8.
 
   Множество священников были убиты, съедены и тому подобное. Микмаки, абенаки, монтанье, атикамеки, гуроны – Общество Иисуса потешилось со всеми. Наверняка в лесах масса спермы. Только не ирокезы – те съедали сердца пастырей. Интересно, как это выглядело? Ф. рассказывал, что однажды ел сырое овечье сердце. Эдит любила мозги. Рене Гупиль[22] попался 29 сентября 1642 года – первая жертва могавков, облаченная в черную рясу. Мм-м, чавк. Преподобный Жог[23] пал от «томагавка варвара» 18 октября 1646 года. Все это записано черным по белому. Церковь любит такие подробности. Я люблю такие подробности. Вот крошечные жирные ангелы со своими педерастическими жопками. Вот индейцы. А вот Катрин Текаквита спустя десять лет, лилия, пробившаяся из земли, которую Садовник полил кровью мучеников. Ф., ты сломал мне жизнь своими экспериментами. Ты ел сырое овечье сердце, ты ел кору, однажды ты ел говно. Как мне жить в одном мире с твоими проклятыми приключениями? Ф. однажды сказал: «Ничто не нагоняет такого уныния, как чудачества современника». Она была из клана Черепах – лучшего клана могавков.

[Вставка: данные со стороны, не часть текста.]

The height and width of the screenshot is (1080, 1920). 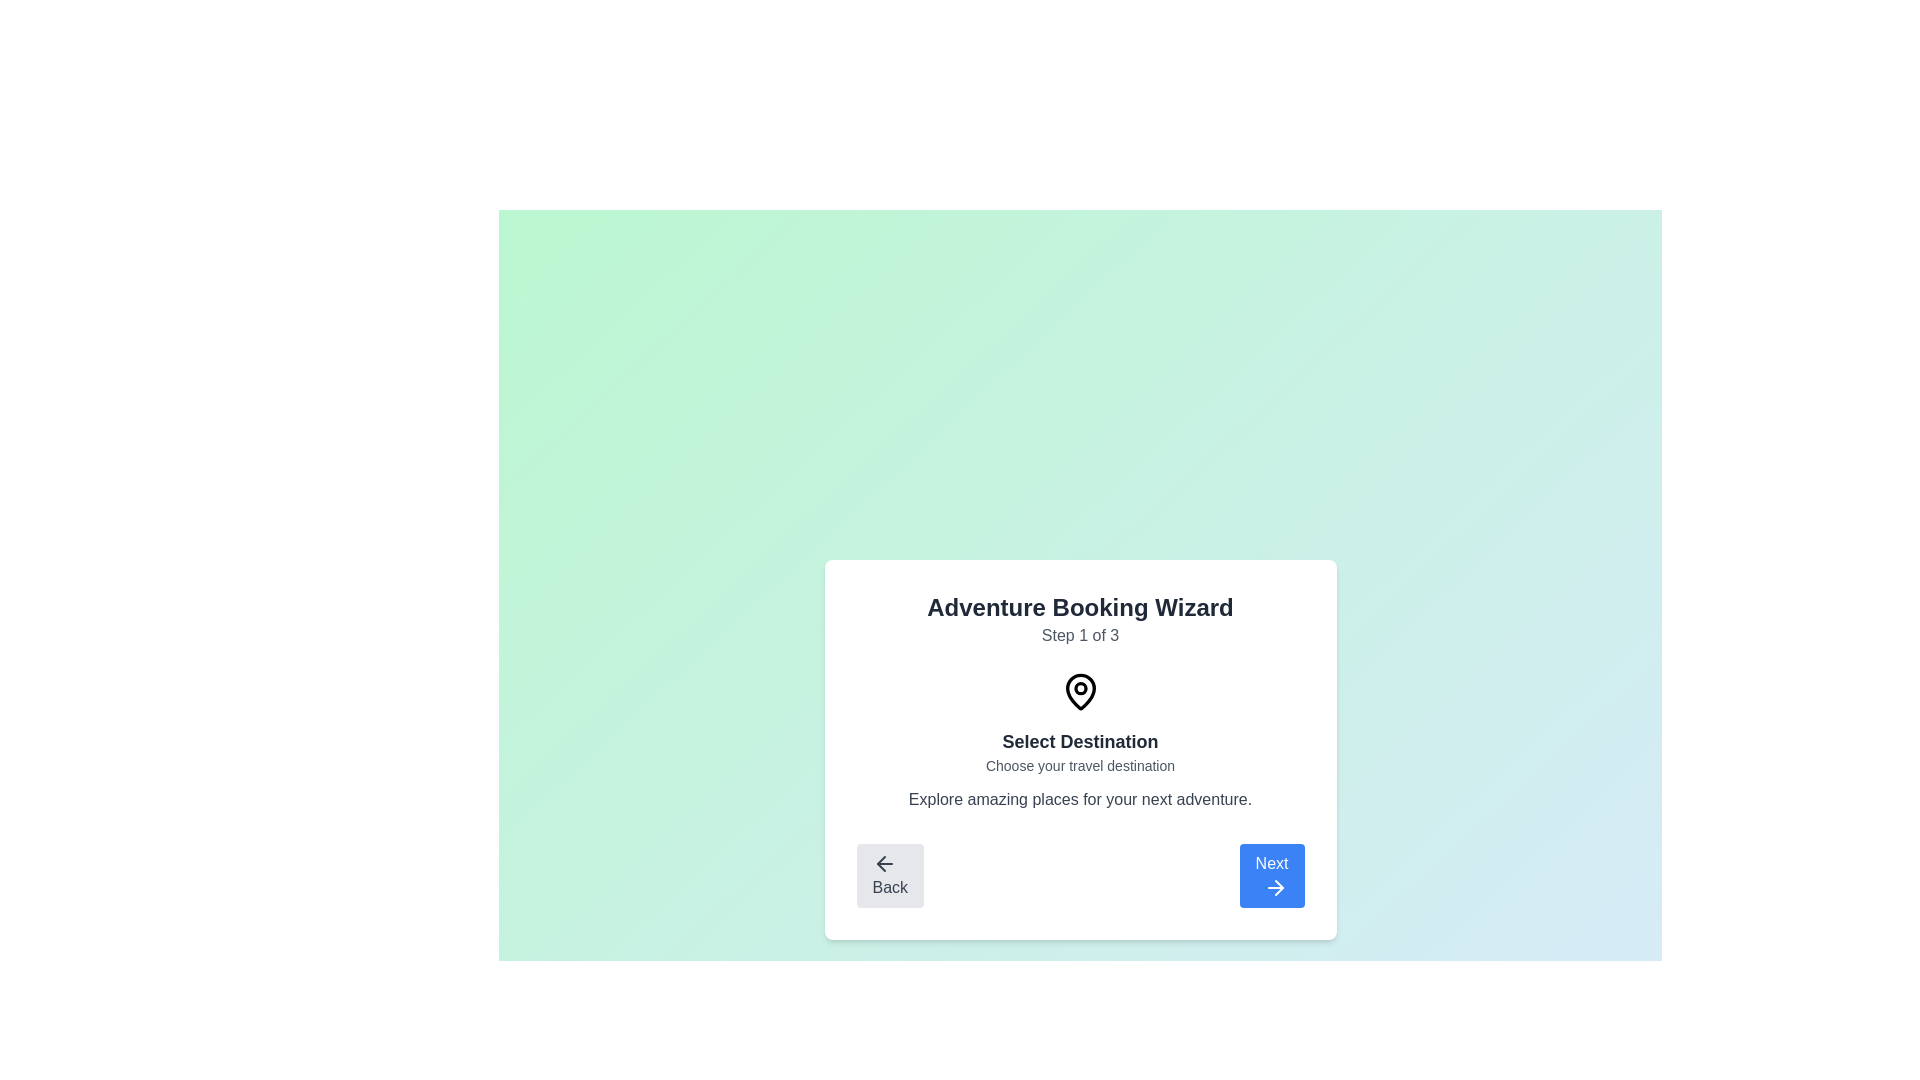 I want to click on the static text element displaying 'Choose your travel destination', which is positioned centrally beneath the title 'Select Destination', so click(x=1079, y=765).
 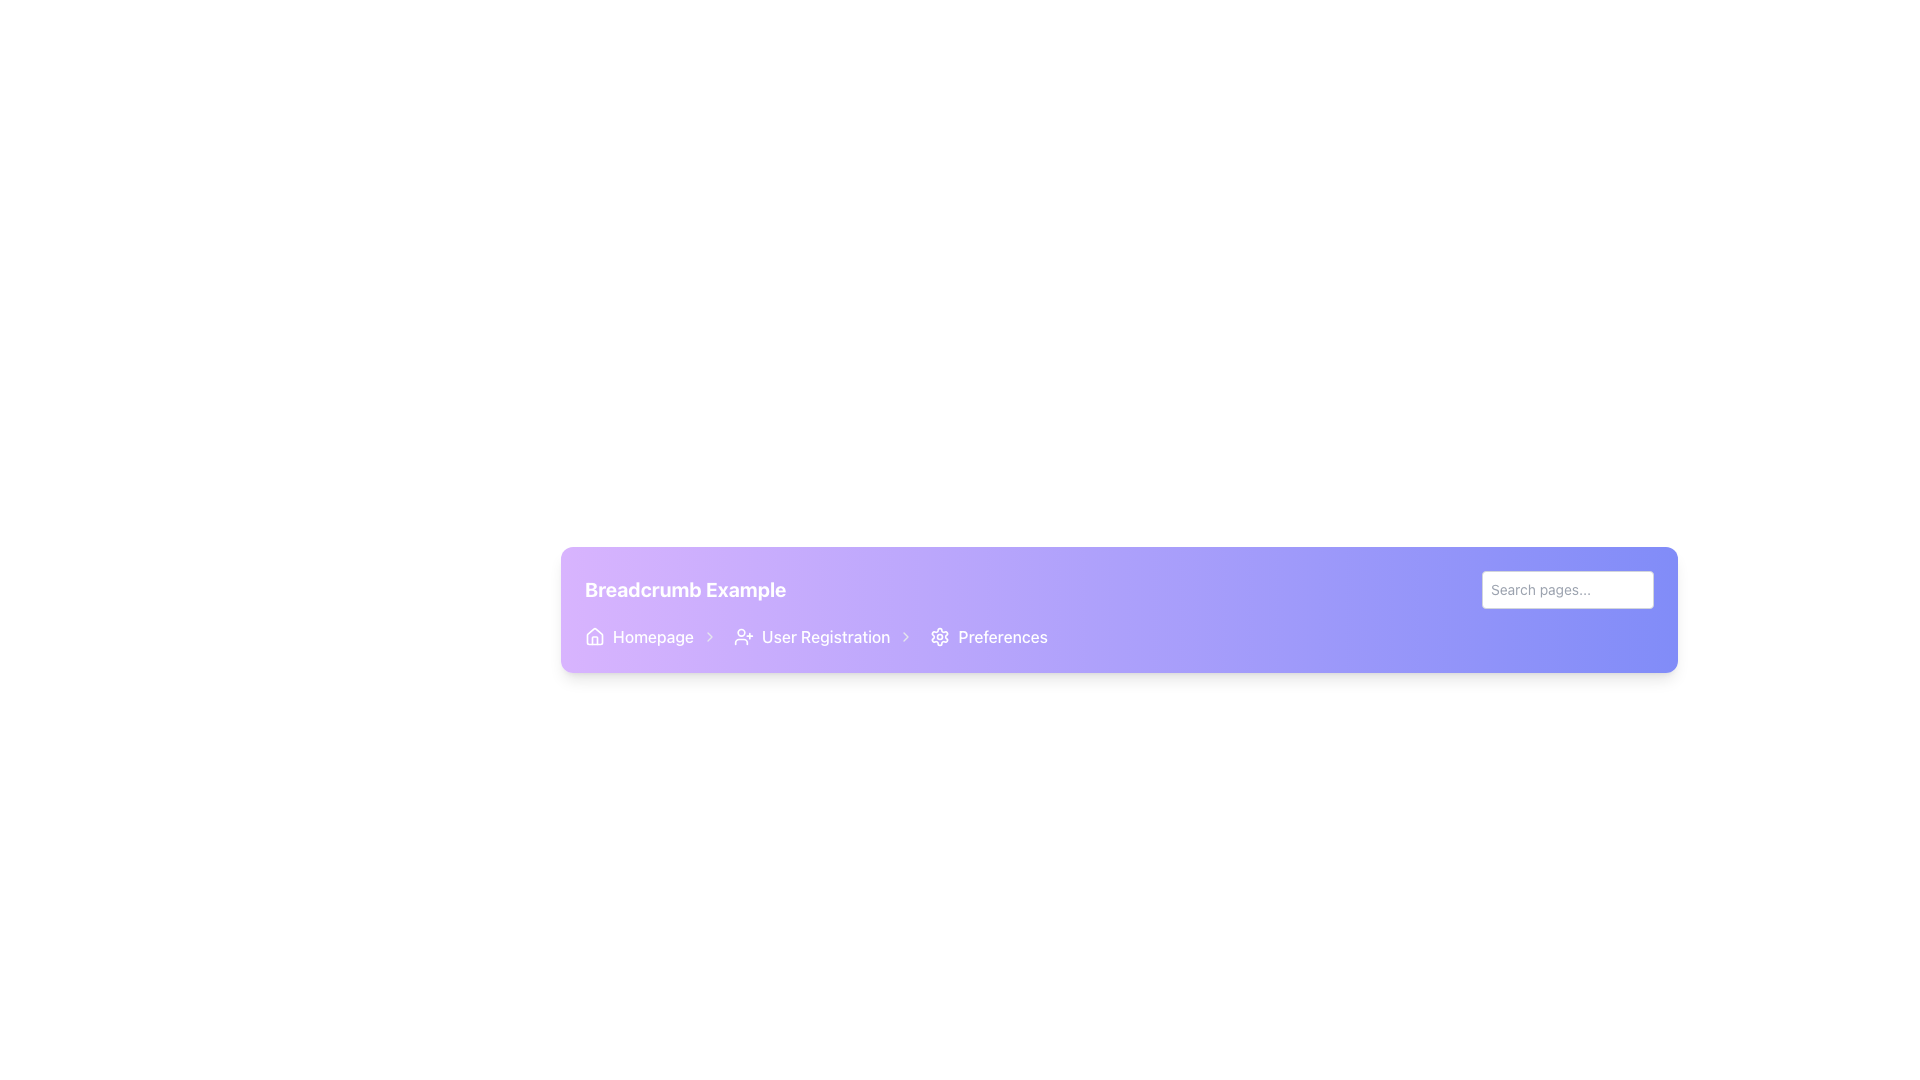 What do you see at coordinates (651, 636) in the screenshot?
I see `the 'Homepage' breadcrumb link, which is the first item in the breadcrumb navigation bar styled in white font on a purple gradient background with a house icon` at bounding box center [651, 636].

Наше странствие будет неспешным, но мы победим. Ее отец был ирокез, мудак, как впоследствии выяснилось. Мать – христианка из племени алгонкинов, крестилась и училась в Три-Риверз, а это для индейской девушки городок омерзительный (как недавно мне сказала одна юная абенаки, которая училась там в школе). Мать взяли в плен во время набега ирокезов, и трахнули так, как, наверное, не трахали никогда в жизни. Кто-нибудь, помогите мне, помогите моему грубому языку. Где моя мелодичная речь? Разве не собирался я говорить о Боге? Она стала рабыней ирокезского воина, и у нее был совершенно дикий язык или что-то вроде, потому что он женился на ней, хотя мог просто ею помыкать. Племя приняло ее, и с того дня она получила все права члена клана Черепах. Известно, что она непрестанно молилась. Оп, оп, милый боженька, уыы, пук, дорогой всевышний, хлюп, уррр, плюх, ик, тык, зззззз, хррр, Иисусе, – надо думать, она превратила его жизнь в ад.
 
9.
 
   Ф. говорил: «Ничего не связывай». Он выкрикнул это, обозревая мой мокрый хуй лет двадцать назад. Не знаю, что он разглядел в моих обморочных глазах – может, свет обманчивого постижения вселенной. Иногда после того, как я кончаю, или прямо перед тем, как проваливаюсь в сон, мне кажется, что мое сознание выходит на бесконечную дорогу шириной в нить, нить цвета ночи. Прочь, прочь по узкому шоссе плывет мое сознание, ведомое любопытством, сияющее приятием, в дальние дали, подобно пернатому серпу, что великолепным броском отправлен в глубины света над потоком. Где-то, вне пределов досягаемости и контроля, серп выпрямляется в стрелу, стрела стесывается в иглу, а игла сшивает мир в одно целое. Она пришивает кожу к скелету и помаду к губам, пришивает грим к Эдит, сгорбившейся (насколько припоминаем я, эта книга или вечное око) в нашем неосвещенном полуподвале, она пришивает епитрахили к горе, она пронизывает все неумолимым током крови, и дорога за ней полнится утешительной вестью, восхитительным осознанием единства. Все разрозненные части мира, противоположные крылья парадокса, монетные лики проблемы, обрывающие лепестки вопросы, ножницы сознания, все полярности, предметы и их образы, и предметы, не отбрасывающие тени, и какие-то будничные взрывы на улице, это лицо и то, дом и зубную боль, взрывы, в названиях которых разнятся лишь буквы, – моя игла пронзает все это, а я сам, мои алчные фантазии, все, что было и есть, – мы часть ожерелья бесподобной красоты и бессмысленности. «Ничего не связывай, – кричал Ф. – Расставь вещи на своем арборитовом столе, если нужно, но ничего не связывай. Вернись, – орал Ф., дергая меня за обмякший член, как за веревочку, и тот раскачивался, будто обеденный колокол под рукой хозяйки дома, требующей очередной смены блюд. – Не будь дураком», – вопил он. Двадцать лет назад, говорю. Сейчас я лишь строю догадки, что же вызвало его вспышку, – видимо, идиотская улыбка вселенского приятия, отвратительная на лице молодого человека. Это было в тот же день, когда Ф. изложил мне одну из самых замечательных своих выдумок.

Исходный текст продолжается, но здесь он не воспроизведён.